The relationship between telecommunications and information services is a topic that will require further rulemakings or adjudications, for example, to examine such matters as IP-based telephone services (as distinguished from Internet access services which we have not regulated and do not intend to regulate). We need to make sure we have all the facts, and have considered all of the potential ramifications, before we make any particularized determinations. We will also need to consider issues relating to "bundled" offerings that include both telecommunications services and other services. Definitive answers on these topics are not at hand. But, because of the continuing growth of the telecommunications market and the success of the policy of non-regulation of information services, I am confident that it will in fact be possible to (1) safeguard universal service support, including that needed for high-cost areas, and simultaneously (2) avoid stifling the development or deployment of innovative new information services.
Schools, Libraries, and Rural Health Care Providers
This Report does not address the low-income support mechanism, but it is important to note that this mechanism -- like pre-existing high-cost support -- is continuing; in fact, federal support has been increased. Meanwhile, the Commission has launched the new support mechanisms called for by the Snowe-Rockefeller-Kerrey-Exon provisions (Sec. 254(h)) of the statute, for schools, libraries, and rural health care providers. As a result, all phases of universal service support -- high-cost, low-income, and Snowe-Rockefeller -- are now operational.

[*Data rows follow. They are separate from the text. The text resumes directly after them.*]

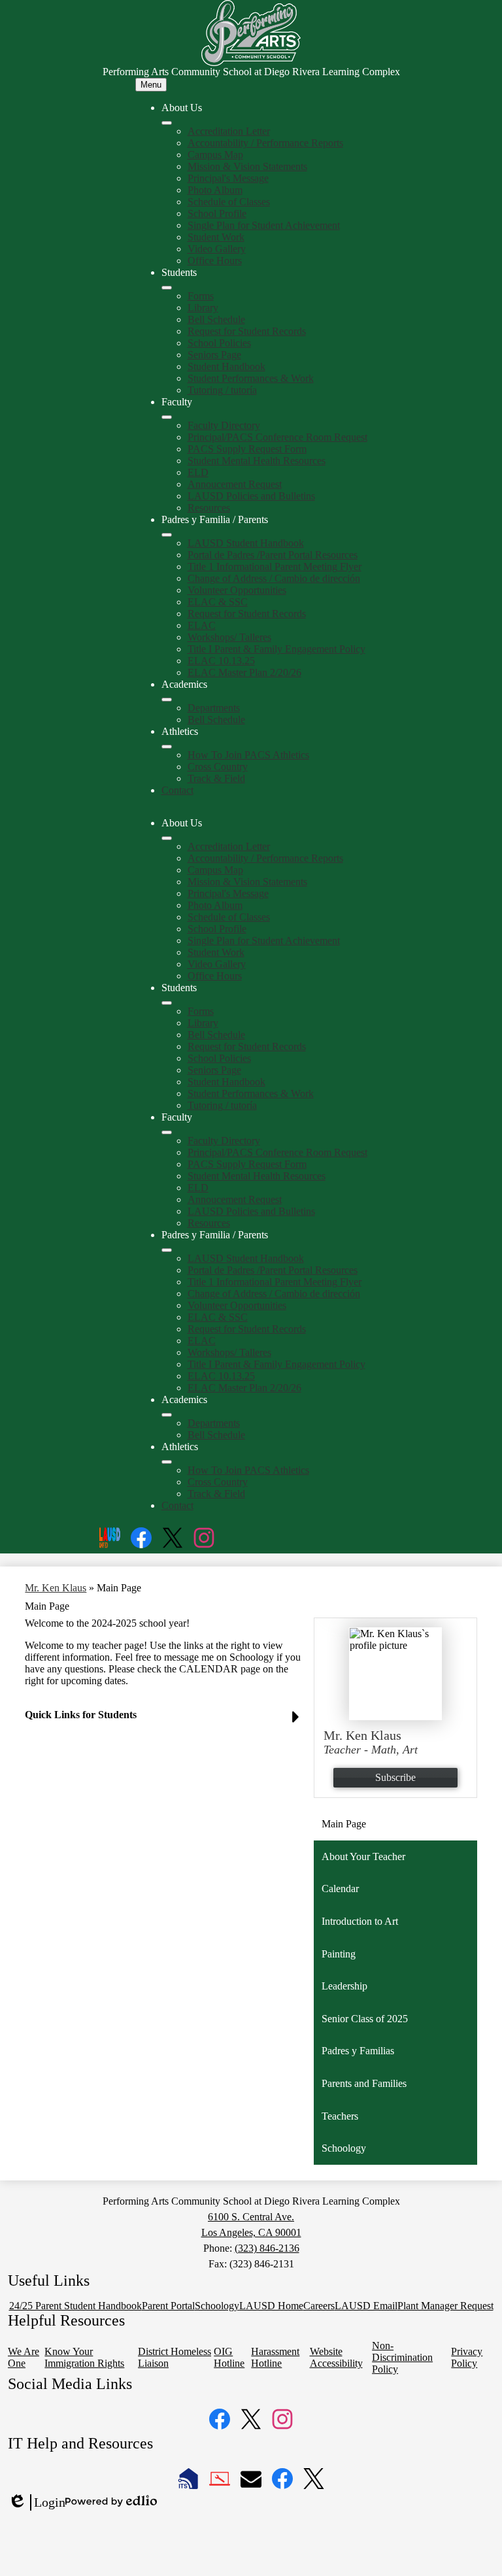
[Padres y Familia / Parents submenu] (166, 535)
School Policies (219, 342)
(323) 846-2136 (267, 2248)
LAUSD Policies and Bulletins (251, 495)
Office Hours (215, 260)
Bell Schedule (216, 319)
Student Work (216, 237)
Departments (214, 707)
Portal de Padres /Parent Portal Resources (273, 554)
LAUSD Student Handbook (246, 543)
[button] (166, 838)
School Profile (217, 213)
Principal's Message (228, 178)
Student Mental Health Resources (257, 460)
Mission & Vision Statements (247, 166)
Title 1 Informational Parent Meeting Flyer (274, 566)
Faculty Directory (224, 425)
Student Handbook (226, 366)
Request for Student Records (247, 331)
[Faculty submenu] (166, 417)
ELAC (202, 625)
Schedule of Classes (229, 201)
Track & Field (216, 778)
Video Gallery (217, 248)
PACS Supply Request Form (247, 448)
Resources (209, 507)
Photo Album (215, 189)
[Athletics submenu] (166, 747)
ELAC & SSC (218, 601)
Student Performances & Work (251, 378)
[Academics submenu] (166, 700)
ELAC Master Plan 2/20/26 (244, 672)
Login (36, 2503)
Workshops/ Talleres (229, 637)
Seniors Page (214, 354)
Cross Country (218, 766)
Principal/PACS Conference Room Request (277, 437)
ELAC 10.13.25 (221, 660)
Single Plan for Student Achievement (264, 225)
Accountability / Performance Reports (265, 142)
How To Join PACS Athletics (248, 754)
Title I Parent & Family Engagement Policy (276, 648)
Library (203, 307)
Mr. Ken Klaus (55, 1587)
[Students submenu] (166, 288)
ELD (198, 472)
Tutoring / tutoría (222, 390)
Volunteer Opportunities (237, 590)
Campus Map (215, 154)
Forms (201, 295)
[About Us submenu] (166, 123)
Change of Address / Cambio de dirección (274, 578)
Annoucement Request (235, 484)
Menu (151, 85)
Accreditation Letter (229, 131)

I remain convinced that implementation of Section 254(h) will bring extraordinary benefits to children, to rural health care patients, and to library patrons across the nation. I know there have been criticisms of certain decisions that have been made in the course of implementing this visionary, but in some respects ambiguous, provision of the law. I stand ready to work with Congress to explain our past decisions, or to assist in assessing alternatives. If new legislative guidance is to be provided, I hope that it can be effectuated without unduly disrupting the plans of thousands of schools, libraries, and rural health care providers across the nation who are eager to seize the opportunities the legislation created.
I look forward to an active and constructive dialogue with Congress, as well as with the state commissions, as we continue our efforts to implement the universal service provisions of the Telecommunications Act of 1996 for the benefit of all.